After nailing its 2020/21 goal of getting every student to question paying £9000 a year to talk to a grainy apparition of a balding academic on a Lenovo laptop, Leeds University has an exciting new initiative on the horizon.
From the brains behind the successful, effective and hugely popular ‘Smoke Free’ campus we all know and love, comes an ‘Air Free’, and Covid safe, campus.
Ever catch yourself feeling the need to breathe? Not with that pesky virus about! They’ll be no sneaking outside Eddy B for a cheeky puff of oxygen or trekking to the edge of campus for a drag of fresh gust.
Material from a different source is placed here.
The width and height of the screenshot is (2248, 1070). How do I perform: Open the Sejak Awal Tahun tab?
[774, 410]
Using the same technology created to render the moon uninhabitable for humans, the air free campus will add Coronavirus to the long list of things not in university this term.
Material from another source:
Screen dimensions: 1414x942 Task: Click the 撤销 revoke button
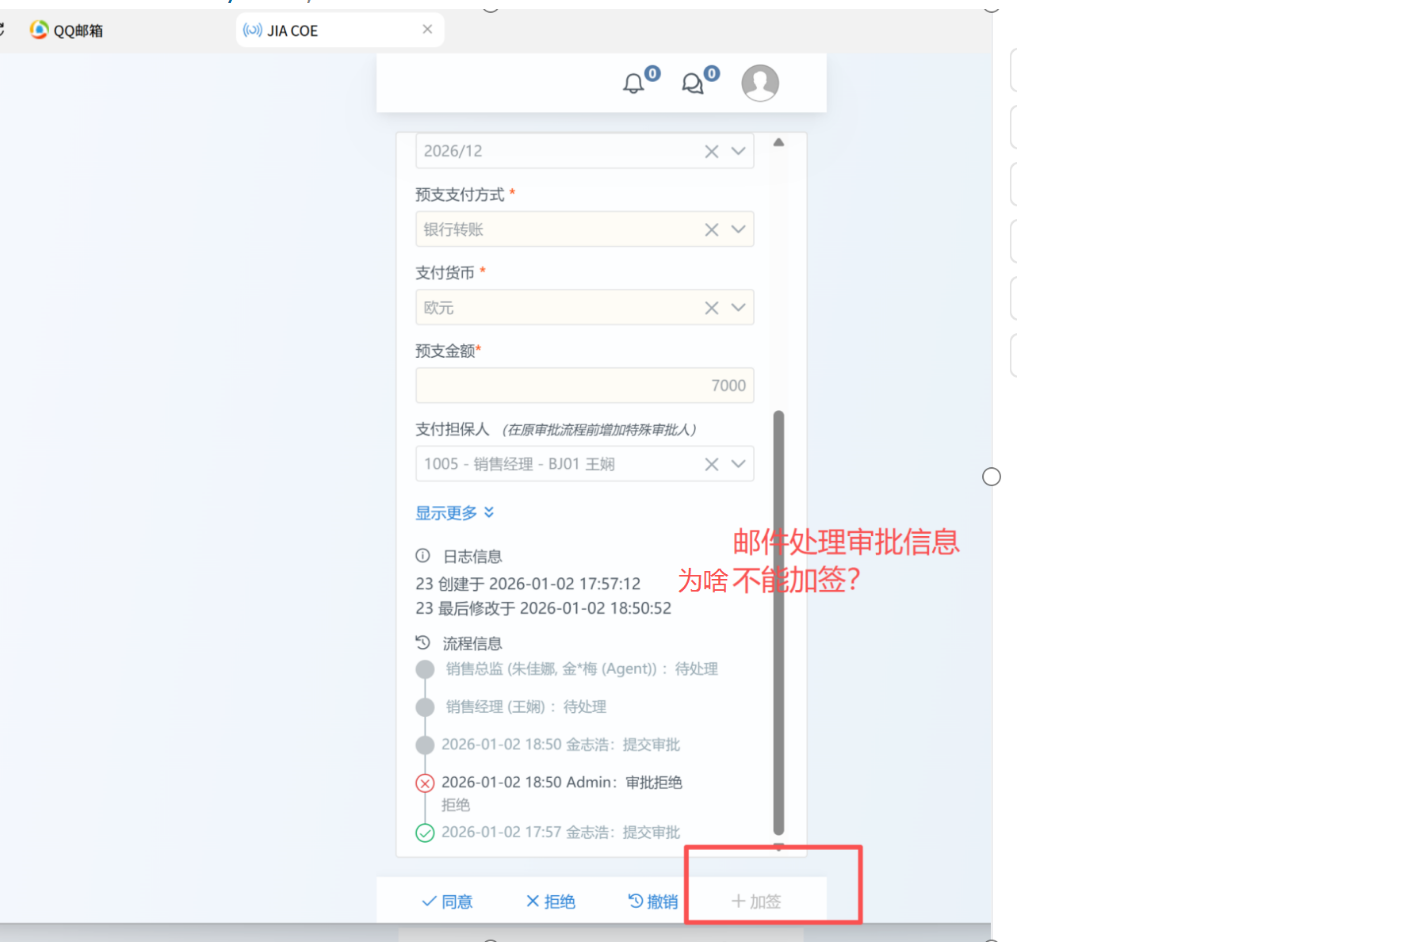click(653, 901)
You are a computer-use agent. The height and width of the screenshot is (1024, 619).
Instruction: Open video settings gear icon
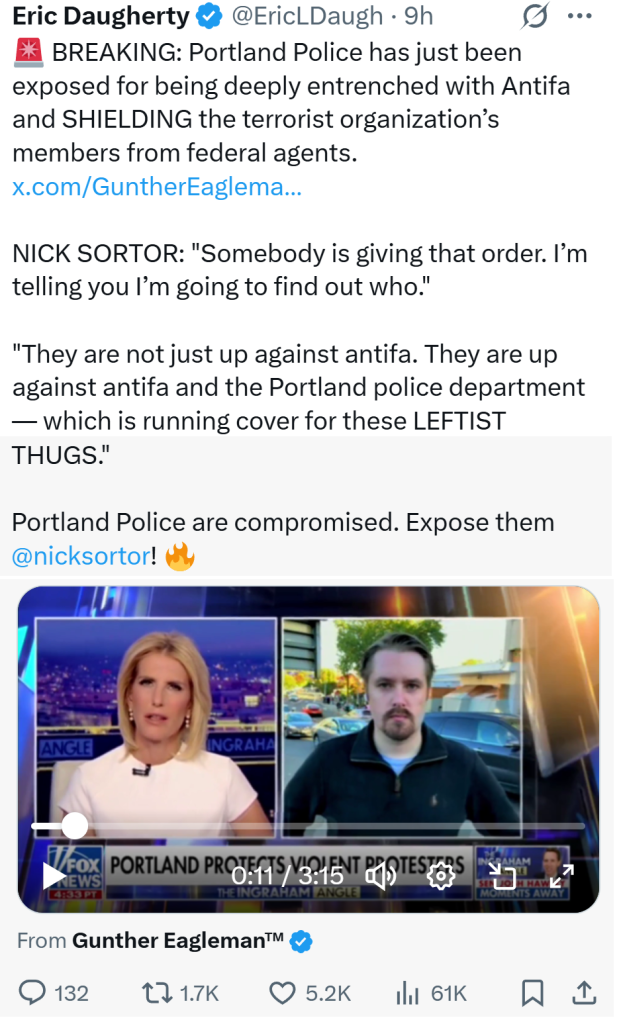point(441,875)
The Whip received this statement from Leeds University, to announce their new initiative.
“At The University of Leeds, our student’s safety is our number five priority, after money, big cylinders of nonsense, cool new buildings and money. An air free campus is the exact sort of ingenuity we want to foster here at Shell Corp University of Leeds. We don’t know how the government hasn’t thought of it yet, it’s just so obvious!”
Free from in-person lectures, free from social events, free from joy, and now free from air, Leeds University boasts to be the first academic institution to transform entirely into a vacuum of misery. But at least you got a free plant and a chat about your mental health in time!